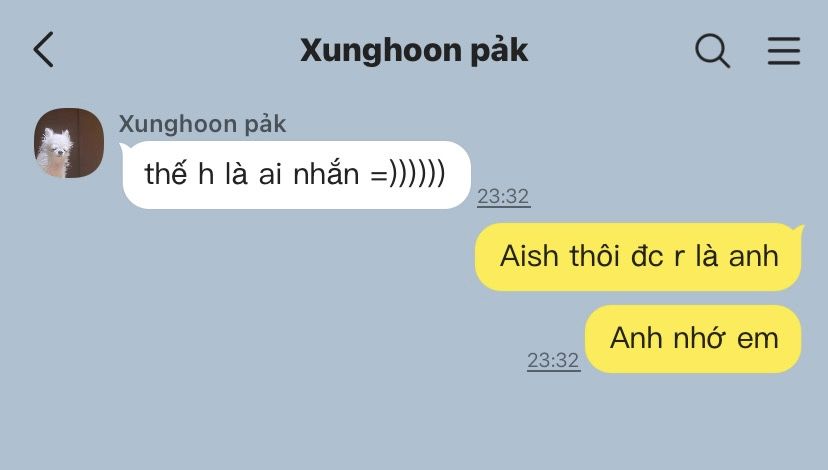This screenshot has width=828, height=470.
Task: Click the word "Aish" in the yellow bubble
Action: [529, 256]
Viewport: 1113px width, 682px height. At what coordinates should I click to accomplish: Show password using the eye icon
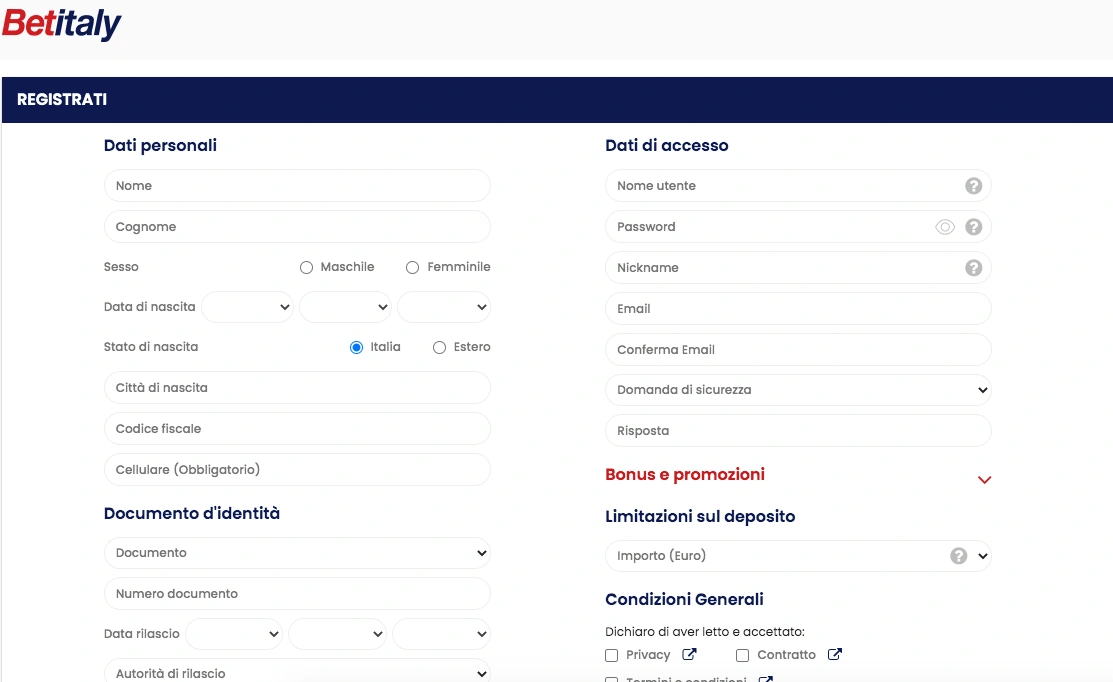944,227
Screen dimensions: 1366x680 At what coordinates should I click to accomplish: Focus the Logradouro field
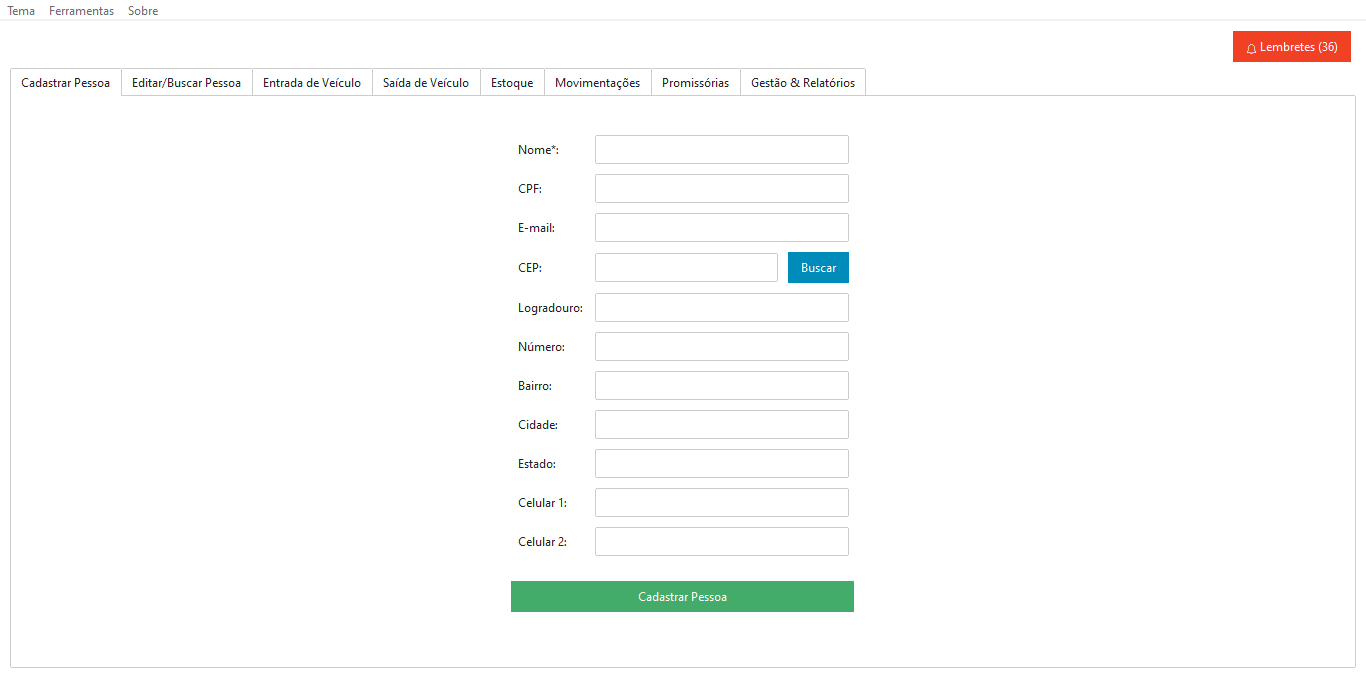click(x=721, y=308)
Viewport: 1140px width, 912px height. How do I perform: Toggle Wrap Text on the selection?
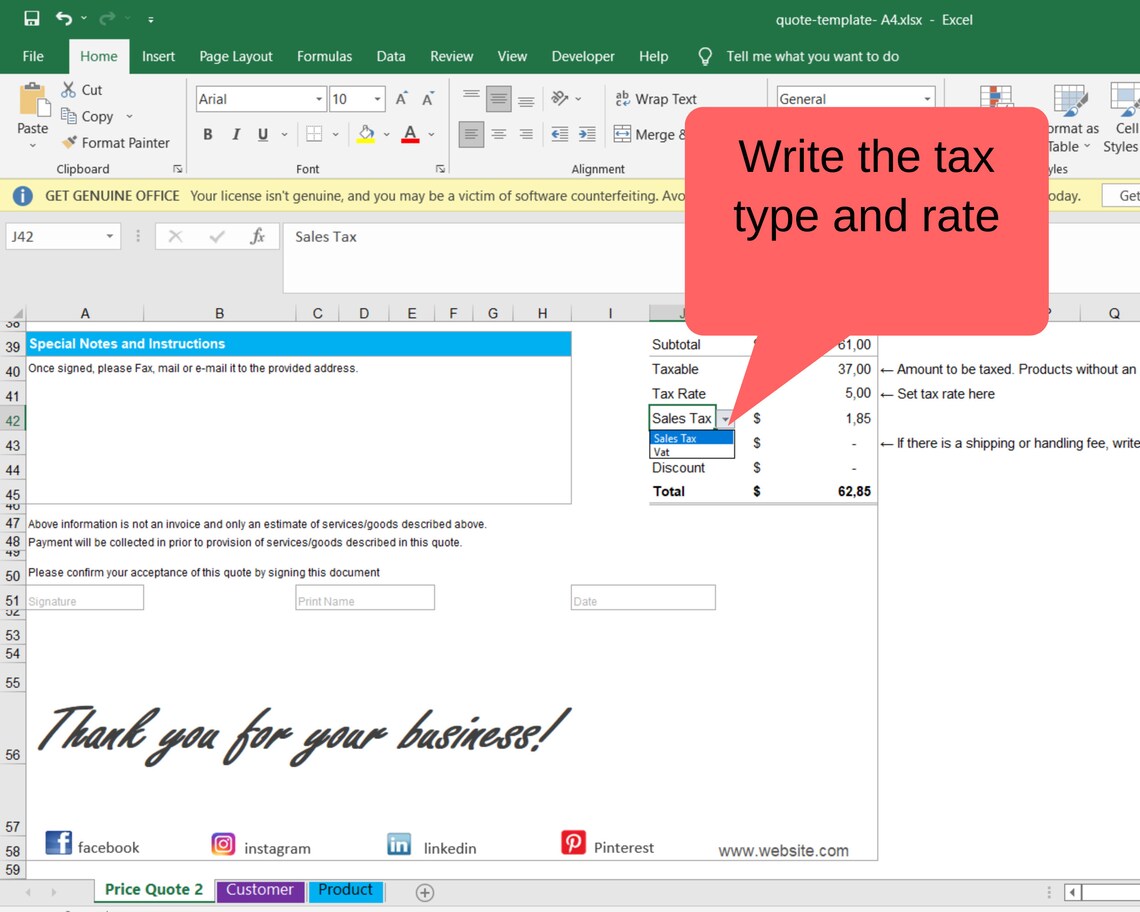(x=655, y=99)
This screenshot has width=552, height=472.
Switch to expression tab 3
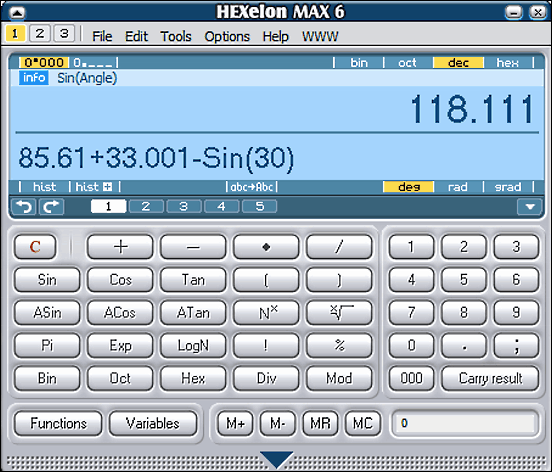click(x=183, y=206)
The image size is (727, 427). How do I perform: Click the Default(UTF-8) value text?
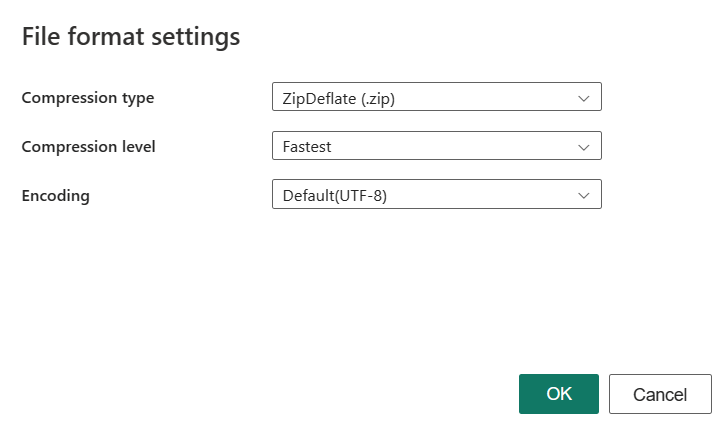335,196
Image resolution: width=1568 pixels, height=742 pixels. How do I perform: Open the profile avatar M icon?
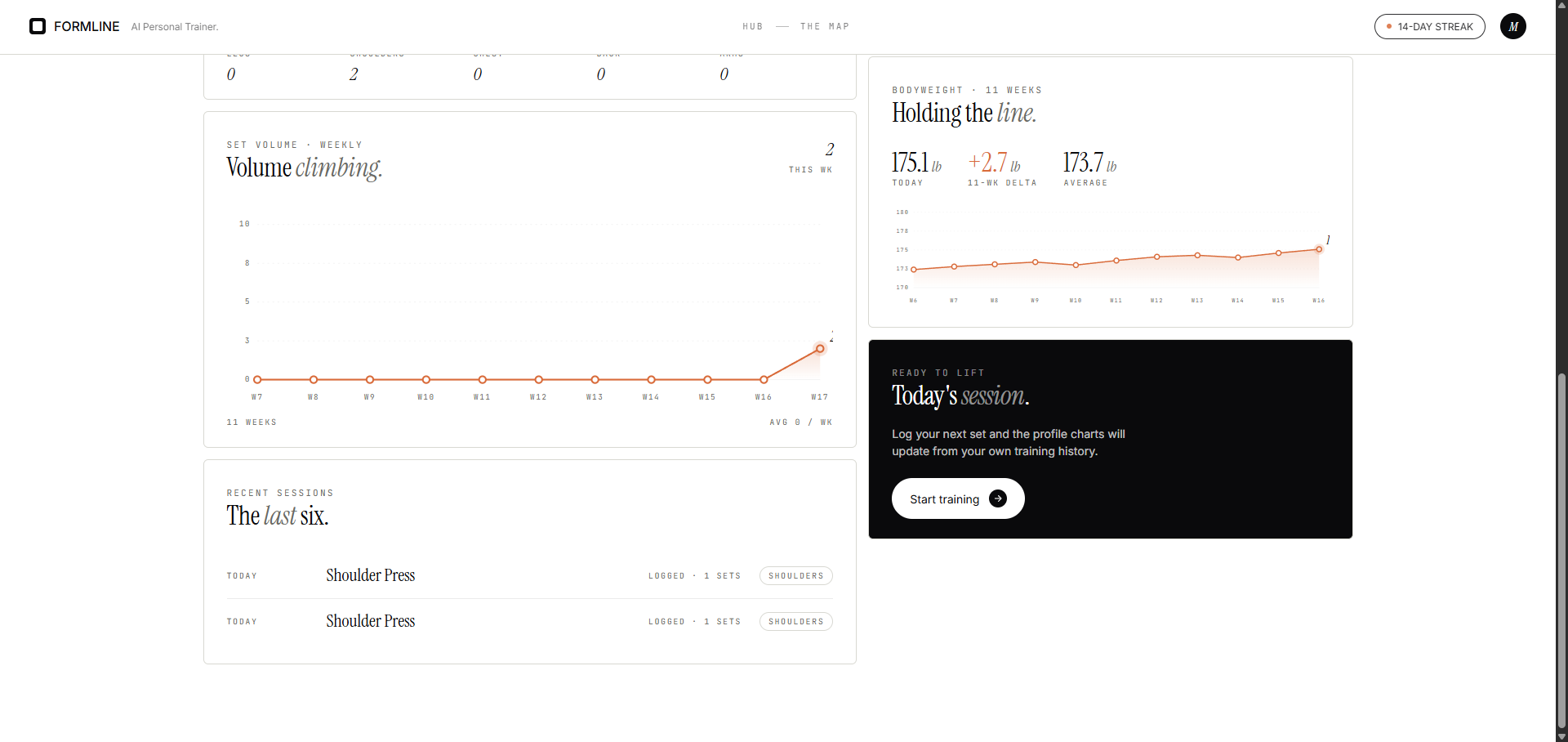1513,26
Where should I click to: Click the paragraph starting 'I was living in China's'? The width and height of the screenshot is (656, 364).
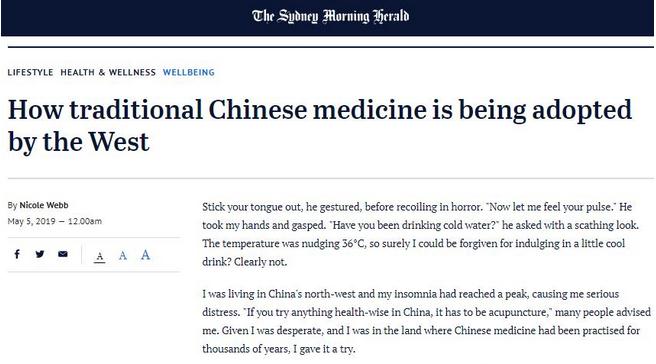click(426, 321)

Exercise prompt: Nothing but the lines from the line containing "Where should I" through the last line of the listing above should appear, output exactly, with no pictures.

Task output:
Where should I click to: Click the paragraph starting 'I was living in China's'? The width and height of the screenshot is (656, 364).
click(426, 321)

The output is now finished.